◆ **EXERCISE OBJECTIVE**
Using the listing beneath this task, count the lines with the word "agent" and write only the result.

◆ **EXERCISE MATERIALS**
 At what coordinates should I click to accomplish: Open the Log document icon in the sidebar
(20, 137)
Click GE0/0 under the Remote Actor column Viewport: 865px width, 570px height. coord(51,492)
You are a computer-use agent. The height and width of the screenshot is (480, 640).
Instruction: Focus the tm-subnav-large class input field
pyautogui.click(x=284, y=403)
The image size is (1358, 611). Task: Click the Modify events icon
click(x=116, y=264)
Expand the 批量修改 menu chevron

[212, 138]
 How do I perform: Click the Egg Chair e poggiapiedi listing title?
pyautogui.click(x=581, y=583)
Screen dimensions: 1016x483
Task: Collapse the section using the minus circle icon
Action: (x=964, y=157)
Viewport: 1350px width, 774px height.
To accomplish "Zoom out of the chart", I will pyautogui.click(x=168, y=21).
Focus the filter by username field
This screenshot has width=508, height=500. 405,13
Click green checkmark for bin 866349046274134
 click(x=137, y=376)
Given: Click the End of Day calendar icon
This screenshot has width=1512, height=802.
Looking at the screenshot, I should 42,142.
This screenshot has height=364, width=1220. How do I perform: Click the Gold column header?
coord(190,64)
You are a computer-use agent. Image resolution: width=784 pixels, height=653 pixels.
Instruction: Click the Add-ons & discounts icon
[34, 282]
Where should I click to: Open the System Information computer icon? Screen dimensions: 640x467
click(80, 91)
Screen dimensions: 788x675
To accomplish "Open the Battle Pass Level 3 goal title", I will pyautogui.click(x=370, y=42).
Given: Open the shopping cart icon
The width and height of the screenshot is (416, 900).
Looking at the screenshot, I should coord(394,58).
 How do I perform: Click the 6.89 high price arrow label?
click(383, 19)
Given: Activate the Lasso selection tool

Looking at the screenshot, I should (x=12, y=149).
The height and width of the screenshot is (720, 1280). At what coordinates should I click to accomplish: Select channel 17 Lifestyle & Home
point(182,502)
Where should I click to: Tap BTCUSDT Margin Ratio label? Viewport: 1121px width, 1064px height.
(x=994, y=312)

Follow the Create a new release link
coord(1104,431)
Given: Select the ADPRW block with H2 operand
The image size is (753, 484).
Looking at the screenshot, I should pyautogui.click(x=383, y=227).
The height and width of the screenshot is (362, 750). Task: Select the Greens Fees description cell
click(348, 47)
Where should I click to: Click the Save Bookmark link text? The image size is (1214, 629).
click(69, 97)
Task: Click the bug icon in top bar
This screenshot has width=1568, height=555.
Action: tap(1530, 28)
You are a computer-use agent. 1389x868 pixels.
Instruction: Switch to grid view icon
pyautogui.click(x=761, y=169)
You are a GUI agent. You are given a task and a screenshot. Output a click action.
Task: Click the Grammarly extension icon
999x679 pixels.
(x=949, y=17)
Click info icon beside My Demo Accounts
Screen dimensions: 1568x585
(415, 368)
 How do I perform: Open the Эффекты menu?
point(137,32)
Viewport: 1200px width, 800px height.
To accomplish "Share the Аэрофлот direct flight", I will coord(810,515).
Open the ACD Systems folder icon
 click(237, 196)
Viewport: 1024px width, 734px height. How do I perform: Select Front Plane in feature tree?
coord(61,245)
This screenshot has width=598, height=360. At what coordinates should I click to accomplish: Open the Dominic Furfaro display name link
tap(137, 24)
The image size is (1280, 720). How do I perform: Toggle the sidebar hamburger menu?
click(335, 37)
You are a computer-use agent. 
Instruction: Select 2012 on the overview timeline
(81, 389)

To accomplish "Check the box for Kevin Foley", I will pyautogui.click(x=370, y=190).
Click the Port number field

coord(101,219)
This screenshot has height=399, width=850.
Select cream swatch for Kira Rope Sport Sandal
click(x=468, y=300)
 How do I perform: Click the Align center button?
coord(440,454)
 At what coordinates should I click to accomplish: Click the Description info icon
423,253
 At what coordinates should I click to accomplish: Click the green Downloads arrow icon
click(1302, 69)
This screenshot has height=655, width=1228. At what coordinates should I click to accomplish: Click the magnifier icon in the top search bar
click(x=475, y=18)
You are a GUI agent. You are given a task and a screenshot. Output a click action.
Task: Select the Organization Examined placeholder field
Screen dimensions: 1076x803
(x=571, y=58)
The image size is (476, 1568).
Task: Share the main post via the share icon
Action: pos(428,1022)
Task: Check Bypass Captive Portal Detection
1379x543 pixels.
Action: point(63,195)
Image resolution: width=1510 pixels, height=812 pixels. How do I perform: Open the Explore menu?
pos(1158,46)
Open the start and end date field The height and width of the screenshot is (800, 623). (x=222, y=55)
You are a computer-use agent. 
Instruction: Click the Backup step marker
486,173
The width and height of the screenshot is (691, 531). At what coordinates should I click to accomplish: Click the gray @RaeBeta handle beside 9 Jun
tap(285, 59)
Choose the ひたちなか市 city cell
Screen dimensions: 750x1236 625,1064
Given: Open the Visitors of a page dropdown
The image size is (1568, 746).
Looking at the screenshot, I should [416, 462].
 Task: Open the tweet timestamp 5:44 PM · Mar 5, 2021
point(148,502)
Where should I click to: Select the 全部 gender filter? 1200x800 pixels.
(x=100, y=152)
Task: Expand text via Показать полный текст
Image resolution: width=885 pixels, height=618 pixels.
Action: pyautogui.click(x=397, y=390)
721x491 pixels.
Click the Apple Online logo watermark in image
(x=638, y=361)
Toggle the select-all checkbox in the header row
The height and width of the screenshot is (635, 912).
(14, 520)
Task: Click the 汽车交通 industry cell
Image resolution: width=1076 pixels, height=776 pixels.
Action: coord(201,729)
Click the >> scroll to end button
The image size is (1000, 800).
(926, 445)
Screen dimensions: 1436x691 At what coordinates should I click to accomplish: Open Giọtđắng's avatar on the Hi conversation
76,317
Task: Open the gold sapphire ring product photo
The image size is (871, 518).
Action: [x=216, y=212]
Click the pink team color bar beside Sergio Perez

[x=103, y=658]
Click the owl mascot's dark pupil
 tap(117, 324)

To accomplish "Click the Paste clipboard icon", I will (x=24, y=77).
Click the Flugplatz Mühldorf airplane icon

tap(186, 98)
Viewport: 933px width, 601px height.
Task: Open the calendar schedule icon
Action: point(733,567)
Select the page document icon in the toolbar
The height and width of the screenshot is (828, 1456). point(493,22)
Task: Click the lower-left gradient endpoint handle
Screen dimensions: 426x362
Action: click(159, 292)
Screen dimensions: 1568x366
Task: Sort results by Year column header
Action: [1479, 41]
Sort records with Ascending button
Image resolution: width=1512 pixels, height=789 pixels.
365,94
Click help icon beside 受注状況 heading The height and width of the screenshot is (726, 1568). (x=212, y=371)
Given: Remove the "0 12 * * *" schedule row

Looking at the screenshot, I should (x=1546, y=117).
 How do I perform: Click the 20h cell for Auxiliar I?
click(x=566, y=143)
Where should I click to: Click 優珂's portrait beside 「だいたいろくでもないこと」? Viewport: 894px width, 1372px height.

◆ **ANSWER**
7